Méditerranée orientale : La Turquie annonce des manoeuvres navales avec des tirs réels

Depuis le 25 août, la Grèce, la République de Chypre, l’Italie et la France [avec trois Rafale et une frégate] mènent l’exercice naval et aérien « Eunomia » en Méditerranée orientale, pour « renforcer la sécurité et la stabilité dans l’ensemble de la région et de garantir la liberté de navigation ». Et cela face à la Turquie, qui y revendique le droit de prospecter, sous escorte militaire, des gisements d’hydrocarbures dans des secteurs revendiqués par Athènes et Nicosie.

Alors que l’Allemagne, qui assure la présidence tournant de l’Union européenne, tente d’apaiser les tensions entre la Grèce et la Turquie, le président turc, Recep Tayyip Erdogan, se veut intraitable. « La Turquie prendra ce qui lui revient de droit en mer Noire, en mer Egée et en Méditerranée […] Nous ne ferons absolument aucune concession sur ce qui nous appartient », a-t-il dit, le 26 août, assurant de la détermination d’Ankara « à faire tout ce qui est nécessaire sur les plans politique, écononomique et militaire. »

En outre, lors d’un entretien téléphonique avec Donald Trump, son homologue américain, M. Erdogan a affirmé que la Turquie n’était pas le pays qui « provoquait l’instabilité en Méditerranée orientale »… alors que des navires de recherche sismique turcs naviguent dans des eaux situées entre la Crète et la République de Chypre. « Le force prime le droit », aurait dit Bismarck. Sans doute pense-t-on à Athènes [ainsi qu’à Paris] que le président turc s’en inspire…
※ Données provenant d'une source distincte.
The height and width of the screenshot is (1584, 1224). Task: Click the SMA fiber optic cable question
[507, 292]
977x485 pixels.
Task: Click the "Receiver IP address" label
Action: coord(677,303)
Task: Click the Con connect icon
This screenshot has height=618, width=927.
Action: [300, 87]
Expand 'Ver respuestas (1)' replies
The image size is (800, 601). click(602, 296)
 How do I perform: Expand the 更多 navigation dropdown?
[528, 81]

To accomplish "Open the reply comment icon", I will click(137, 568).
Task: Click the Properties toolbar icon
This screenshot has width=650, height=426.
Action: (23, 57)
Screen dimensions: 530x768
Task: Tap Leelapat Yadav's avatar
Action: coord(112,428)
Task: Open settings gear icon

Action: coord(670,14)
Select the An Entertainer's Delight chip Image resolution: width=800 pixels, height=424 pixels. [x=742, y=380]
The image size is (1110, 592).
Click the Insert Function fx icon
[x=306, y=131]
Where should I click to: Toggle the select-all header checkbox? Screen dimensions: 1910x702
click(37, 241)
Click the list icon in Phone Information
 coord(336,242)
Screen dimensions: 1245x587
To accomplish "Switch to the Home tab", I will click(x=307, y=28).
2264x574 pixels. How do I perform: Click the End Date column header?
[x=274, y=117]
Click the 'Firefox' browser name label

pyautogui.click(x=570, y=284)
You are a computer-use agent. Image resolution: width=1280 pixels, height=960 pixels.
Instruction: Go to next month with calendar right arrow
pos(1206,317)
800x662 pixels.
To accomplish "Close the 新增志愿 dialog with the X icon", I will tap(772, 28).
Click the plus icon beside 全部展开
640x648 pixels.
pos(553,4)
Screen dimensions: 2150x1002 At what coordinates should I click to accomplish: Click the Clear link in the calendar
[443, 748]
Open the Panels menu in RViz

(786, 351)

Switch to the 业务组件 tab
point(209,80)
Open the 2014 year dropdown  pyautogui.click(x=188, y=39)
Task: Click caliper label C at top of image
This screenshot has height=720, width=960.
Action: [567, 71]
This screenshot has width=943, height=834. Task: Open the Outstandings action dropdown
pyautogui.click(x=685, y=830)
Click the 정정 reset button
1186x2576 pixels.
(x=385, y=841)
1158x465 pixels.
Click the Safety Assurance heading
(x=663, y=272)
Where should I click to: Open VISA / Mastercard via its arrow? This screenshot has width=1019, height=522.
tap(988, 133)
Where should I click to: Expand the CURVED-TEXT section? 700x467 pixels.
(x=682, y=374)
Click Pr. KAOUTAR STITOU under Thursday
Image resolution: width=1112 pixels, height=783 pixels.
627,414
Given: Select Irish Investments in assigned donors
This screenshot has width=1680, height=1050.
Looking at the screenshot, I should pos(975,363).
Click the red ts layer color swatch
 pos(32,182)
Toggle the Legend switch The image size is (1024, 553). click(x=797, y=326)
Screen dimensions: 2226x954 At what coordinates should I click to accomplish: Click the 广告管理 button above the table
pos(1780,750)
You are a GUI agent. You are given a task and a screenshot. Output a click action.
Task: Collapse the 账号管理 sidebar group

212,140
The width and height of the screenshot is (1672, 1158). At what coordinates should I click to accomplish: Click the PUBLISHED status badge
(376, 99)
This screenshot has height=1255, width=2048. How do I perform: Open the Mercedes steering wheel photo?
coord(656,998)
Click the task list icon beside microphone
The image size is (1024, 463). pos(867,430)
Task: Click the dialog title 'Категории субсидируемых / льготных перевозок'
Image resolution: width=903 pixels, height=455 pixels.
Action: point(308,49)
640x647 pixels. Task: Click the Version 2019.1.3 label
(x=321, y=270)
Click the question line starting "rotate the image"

Quoi qu’il en soit, la Grèce a fait savoir qu’elle est disposée à discuter avec Ankara, à la condition que la Turquie cesse ses « provocations ». Côté turc, on se dit également prêt à négocier seulement… si Athènes renonce à poser des conditions préalables. Et au regard des dernières annonces, le dialogue va être compliqué…

En effet, Ankara vient d’émettre une nouvelle notice maritime [Navtex] indiquant que les activités de son navire de recherche Oruç Reis, dont la présence entre la Crète et Chypre explique en grande partie les tensions actuelles, allaient être encore prolongée jusqu’au 1er septembre.

Mais ce n’est pas tout : il est aussi question de nouvelles manoeuvres navales turques, impliquant des « tirs réels ». Cependant, ces dernières se dérouleront les 1er et 2 septembre, au large de la ville d’Iskenderun, qui, quand elle s’appellait encore Alexandrette, avait été placée sous mandat français après l’effondement de l’Empire Ottoman.

Justement, s’agissant de la France, le minsitre turc de la Défense, Hulusi Akar, n’a pas ménagé ses critiques à son endroit, comme, du reste, le fit récemment son homologue des Affaires étrangères, Mevlut Cavusoglu, en lui empruntant le même vocabulaire.

« La France, en particulier, devrait cesser de prendre des mesures qui accentuent les tensions. Ils n’obtiendront rien en se comportant comme des caïds « , avait en effet déclaré le chef de la diplomatie turque, le 14 août, après l’envoi, à Chypre puis en Crète, de deux Rafale français.

« Le temps des caïds est révolu. Vous n’avez aucune chance d’obtenir quoi que ce soit de nous en agissant de la sorte », a ainsi déclaré M. Akar, ce 27 août, à propos de la France. « Nos voisins grecs devraient savoir qu’ils ne pourront rien obtenir en appelant les pays comme la France […] Nous, les Turcs et les Grecs, devons résoudre nos problèmes nous-mêmes par le dialogue », a-t-il ajouté.

Cela étant, au début d’une réunion avec les ministres des Affaires étrangères de 27 pays membres de l’Union européenne, le chef de la diplomatie allemande, Heiko Maas, a estimé que les manoeuvres militaires en Méditerranée orientale « doivent cesser ». Et d’ajouter : « Nous avons avons besoin d’une solution diplomatique à ce conflit. Personne ne veut le résoudre avec des bateaux de guerre » dans la région. « Les parties ne vont pas s’asseoir à la même table alors que des bâtiments de guerre se font face », a-t-il poursuivi.

« La crédibilité de l’Europe est en jeu. L’UE […] doit défendre un ordre international global basé sur les valeurs et les principes » de l’Europe », a rétorqué Nikos Christodoulides, le ministre chypriote des Affaires étrangères.